Generosity: The habit of giving freely without expecting anything in return. The definition is simple, but generosity and its repercussions are anything but simple;
generosity is powerful, and its impact goes way beyond the recipient. Generous people are happier; they are more engaged in the workplace or school, they develop stronger networks, and are more resilient in the face of stress. Generous people live longer, healthier lives. These benefits are not just limited to adults; in fact, generosity’s impact on youth is remarkable. Generous teens tend to have higher self esteem and to be more engaged in school, and generosity’s power moves even more deeply than that: Generosity makes people better human beings.
Generosity requires one to look beyond one’s self; to consider the needs of another person, a community, or even of another species entirely. It’s easy to forget that youth need us to explicitly teach skills like these, to model them, and give them lots of opportunity for practice.
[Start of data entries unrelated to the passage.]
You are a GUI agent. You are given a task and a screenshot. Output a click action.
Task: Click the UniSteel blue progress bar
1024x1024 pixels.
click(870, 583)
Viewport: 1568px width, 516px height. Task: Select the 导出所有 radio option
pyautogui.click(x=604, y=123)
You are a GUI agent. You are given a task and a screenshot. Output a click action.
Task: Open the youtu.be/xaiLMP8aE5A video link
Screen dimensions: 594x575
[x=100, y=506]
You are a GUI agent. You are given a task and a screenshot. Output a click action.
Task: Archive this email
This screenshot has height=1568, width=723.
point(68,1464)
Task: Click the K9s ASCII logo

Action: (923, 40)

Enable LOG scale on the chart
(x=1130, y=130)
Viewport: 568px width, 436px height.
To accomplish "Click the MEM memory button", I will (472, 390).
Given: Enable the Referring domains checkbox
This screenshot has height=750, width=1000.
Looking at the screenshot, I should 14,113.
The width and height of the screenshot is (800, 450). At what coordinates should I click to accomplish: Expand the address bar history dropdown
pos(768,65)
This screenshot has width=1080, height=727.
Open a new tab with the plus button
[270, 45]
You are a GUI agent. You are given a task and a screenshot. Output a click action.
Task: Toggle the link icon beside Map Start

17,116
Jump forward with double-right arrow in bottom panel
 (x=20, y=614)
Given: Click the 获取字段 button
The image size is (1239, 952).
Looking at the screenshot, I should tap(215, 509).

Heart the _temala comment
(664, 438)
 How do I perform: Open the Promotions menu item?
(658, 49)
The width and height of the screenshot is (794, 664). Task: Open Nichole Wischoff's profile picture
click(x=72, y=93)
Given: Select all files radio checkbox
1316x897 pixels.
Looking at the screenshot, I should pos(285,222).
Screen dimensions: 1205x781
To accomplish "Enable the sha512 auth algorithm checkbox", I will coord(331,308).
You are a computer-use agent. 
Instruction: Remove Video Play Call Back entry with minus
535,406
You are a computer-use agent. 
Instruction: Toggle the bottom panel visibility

Teaching generosity means immersing students in experiences where they can practice giving their time, talent, and experience giving treasure. So that they see the various ways they can be generous and begin to understand both how generosity can empower them and connect them to others.
By giving students the opportunity to practice generosity within their own community, we allow youth to be active citizens– to create or contribute to a solution for a local issue, to use their voice, their time, and their abilities towards good in the world. To become leaders who know how to make informed decisions, communicate effectively, engage across communities, and ultimately, understand that generosity matters.